演題情報

口演

開催回
第56回・2011年・横浜
 

血液透析(HD)患者におけるシナカルセトの有用性

演題番号 : O-0921

森田 龍頼:1、森本 聡:1、柴原 伸久:2、西本 和彦:2、奥田 信昭:2、大山 信雄:2、城戸 江利花:2、矢島 息吹:2、岩坂 壽二:1

1:関西医科大学 第2内科、2:枚方CKD研究会

 

【背景】シナカルセト(Cin)はCaアナログであり、Caを上昇させずに二次性副甲状腺機能亢進症(HPT)を改善させると期待される。
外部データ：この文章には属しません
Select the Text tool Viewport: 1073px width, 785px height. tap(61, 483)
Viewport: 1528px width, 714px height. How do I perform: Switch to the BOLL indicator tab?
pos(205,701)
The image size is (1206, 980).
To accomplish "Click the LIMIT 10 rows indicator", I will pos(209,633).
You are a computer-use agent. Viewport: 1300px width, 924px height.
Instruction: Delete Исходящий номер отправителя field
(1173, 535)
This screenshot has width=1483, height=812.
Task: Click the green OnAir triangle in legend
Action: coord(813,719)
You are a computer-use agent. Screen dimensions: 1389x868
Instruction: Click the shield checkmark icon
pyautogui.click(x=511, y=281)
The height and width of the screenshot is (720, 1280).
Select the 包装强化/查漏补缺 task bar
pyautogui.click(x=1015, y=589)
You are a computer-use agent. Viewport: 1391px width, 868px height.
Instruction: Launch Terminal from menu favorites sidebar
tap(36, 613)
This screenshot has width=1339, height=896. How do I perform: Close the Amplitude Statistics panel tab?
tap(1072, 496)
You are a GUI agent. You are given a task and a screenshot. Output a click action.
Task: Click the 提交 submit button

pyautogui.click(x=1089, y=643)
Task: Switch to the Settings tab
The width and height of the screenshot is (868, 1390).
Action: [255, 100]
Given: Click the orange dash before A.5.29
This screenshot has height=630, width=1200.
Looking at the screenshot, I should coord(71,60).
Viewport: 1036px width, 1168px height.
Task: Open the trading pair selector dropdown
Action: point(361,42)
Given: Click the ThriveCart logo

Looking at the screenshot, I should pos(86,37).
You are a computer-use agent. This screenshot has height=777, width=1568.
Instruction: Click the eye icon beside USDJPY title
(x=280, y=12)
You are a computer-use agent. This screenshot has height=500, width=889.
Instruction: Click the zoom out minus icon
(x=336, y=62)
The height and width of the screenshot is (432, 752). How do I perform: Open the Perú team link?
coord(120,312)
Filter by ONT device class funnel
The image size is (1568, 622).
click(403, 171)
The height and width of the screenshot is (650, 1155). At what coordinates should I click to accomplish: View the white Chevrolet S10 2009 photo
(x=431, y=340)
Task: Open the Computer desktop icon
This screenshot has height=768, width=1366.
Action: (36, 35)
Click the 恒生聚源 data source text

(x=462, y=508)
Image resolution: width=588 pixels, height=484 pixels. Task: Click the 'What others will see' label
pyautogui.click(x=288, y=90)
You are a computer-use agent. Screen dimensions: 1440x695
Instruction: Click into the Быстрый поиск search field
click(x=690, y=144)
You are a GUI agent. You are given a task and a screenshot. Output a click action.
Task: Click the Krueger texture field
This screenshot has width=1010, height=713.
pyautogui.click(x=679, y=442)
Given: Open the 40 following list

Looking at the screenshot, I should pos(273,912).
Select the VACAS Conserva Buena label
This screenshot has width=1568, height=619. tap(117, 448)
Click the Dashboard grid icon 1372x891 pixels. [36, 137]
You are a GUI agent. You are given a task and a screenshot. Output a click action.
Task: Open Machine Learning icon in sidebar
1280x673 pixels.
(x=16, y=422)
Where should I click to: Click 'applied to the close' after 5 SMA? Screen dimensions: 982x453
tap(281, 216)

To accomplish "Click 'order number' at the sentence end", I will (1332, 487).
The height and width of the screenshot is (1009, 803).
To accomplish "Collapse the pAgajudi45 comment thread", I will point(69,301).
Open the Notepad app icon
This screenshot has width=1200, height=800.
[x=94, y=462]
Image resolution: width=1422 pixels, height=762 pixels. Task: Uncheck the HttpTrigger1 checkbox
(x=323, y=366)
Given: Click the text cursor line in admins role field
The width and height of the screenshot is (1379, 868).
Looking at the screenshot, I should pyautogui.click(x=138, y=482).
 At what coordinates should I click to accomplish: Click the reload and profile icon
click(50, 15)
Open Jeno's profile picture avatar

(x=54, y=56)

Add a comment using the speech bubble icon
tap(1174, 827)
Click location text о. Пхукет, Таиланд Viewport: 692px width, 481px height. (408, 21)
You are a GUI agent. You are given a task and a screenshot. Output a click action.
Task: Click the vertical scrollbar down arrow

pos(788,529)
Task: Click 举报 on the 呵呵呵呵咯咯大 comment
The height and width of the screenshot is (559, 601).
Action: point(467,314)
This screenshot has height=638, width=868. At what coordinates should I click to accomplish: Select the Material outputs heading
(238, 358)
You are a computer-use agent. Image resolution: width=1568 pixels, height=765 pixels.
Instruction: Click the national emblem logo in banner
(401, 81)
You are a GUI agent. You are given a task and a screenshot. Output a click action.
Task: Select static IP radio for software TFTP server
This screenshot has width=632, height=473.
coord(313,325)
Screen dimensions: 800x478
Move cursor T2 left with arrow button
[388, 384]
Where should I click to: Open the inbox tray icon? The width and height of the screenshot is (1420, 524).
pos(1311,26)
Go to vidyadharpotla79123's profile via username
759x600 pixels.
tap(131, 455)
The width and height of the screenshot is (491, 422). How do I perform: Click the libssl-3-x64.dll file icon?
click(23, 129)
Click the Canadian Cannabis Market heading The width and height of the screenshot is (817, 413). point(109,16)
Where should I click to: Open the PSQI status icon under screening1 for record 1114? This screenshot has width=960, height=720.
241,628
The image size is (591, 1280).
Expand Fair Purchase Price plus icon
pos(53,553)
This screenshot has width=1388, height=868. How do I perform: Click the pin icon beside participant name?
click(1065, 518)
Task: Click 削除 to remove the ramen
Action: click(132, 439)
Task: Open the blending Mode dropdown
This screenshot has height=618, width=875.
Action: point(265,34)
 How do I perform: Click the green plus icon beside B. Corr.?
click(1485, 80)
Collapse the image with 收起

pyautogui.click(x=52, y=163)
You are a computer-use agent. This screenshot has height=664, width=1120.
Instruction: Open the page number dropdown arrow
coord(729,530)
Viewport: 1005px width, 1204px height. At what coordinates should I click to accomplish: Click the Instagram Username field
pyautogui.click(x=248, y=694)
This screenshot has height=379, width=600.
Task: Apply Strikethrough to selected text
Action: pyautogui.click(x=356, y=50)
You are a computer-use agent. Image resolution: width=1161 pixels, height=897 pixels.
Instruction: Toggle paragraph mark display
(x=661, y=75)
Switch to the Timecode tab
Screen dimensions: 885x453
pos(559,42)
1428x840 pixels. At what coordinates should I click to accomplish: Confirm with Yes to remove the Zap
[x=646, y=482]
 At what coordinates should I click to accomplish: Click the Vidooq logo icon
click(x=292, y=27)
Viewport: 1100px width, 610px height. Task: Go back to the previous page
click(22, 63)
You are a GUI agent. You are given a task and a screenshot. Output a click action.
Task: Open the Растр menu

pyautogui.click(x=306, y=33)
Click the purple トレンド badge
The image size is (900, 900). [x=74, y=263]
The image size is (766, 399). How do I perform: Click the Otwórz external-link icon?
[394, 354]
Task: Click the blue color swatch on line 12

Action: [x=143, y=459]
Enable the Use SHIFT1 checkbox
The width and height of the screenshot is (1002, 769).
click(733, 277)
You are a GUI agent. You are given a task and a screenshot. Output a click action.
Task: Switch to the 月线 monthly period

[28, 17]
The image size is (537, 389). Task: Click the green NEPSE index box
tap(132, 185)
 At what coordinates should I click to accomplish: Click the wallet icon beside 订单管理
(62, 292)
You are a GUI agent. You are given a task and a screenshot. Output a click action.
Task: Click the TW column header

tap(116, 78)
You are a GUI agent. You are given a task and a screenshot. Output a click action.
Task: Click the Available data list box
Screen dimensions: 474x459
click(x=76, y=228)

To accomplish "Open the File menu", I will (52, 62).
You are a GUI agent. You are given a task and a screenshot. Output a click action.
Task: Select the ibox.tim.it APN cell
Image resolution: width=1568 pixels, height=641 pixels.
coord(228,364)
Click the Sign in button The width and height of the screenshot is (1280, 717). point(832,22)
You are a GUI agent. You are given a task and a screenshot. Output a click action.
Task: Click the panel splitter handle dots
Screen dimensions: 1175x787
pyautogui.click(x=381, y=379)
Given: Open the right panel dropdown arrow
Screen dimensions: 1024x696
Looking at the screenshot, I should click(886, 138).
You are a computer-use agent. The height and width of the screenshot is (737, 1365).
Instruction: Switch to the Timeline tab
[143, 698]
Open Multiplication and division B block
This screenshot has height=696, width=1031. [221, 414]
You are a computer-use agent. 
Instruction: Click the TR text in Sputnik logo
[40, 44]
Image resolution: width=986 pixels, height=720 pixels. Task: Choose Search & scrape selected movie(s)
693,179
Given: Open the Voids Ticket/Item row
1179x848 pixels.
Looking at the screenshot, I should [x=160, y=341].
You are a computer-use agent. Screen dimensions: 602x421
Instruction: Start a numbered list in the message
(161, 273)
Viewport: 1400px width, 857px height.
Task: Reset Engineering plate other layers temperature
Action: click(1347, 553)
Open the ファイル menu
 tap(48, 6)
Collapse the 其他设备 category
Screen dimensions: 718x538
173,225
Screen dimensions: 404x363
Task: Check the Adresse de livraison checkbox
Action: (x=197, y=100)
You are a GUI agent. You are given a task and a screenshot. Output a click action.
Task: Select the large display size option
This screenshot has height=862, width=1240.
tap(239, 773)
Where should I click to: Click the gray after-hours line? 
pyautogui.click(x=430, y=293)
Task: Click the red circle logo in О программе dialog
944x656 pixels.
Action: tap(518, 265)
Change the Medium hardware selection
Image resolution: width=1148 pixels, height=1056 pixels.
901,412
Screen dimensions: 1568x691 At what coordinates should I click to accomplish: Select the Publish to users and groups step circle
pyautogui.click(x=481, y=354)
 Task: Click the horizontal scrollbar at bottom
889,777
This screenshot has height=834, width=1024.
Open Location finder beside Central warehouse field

本研究では維持HD患者におけるCinのPTH低下作用および血管石灰化抑制作用について検討した。【方法】HD導入後24週間以上経過しドライウェイトに達している患者を、Cin投与群(42名)と非投与群(40名)に分類し48週間フォローした。治療によるCa、P、i-PTH、及び石灰化スコア(胸部レントゲン写真上の大動脈弓石灰化面積/胸隔幅)の変化を2群間で比較した。【結果】年齢、性別、透析歴は両群で差はなかった。治療前におけるPは差はなかったが、Caおよびi-PTHは投与群で有意な高値を示した。治療によるi-PTHの低下は投与群で非投与群に比し有意に大であった。Ca、P、石灰化スコアは両群とも変化を示さなかった。【考察】CinはHD患者において、CaやPを増加させることなく、HPTを改善することが確認された。大血管石灰化抑制作用については今後の検討が必要である。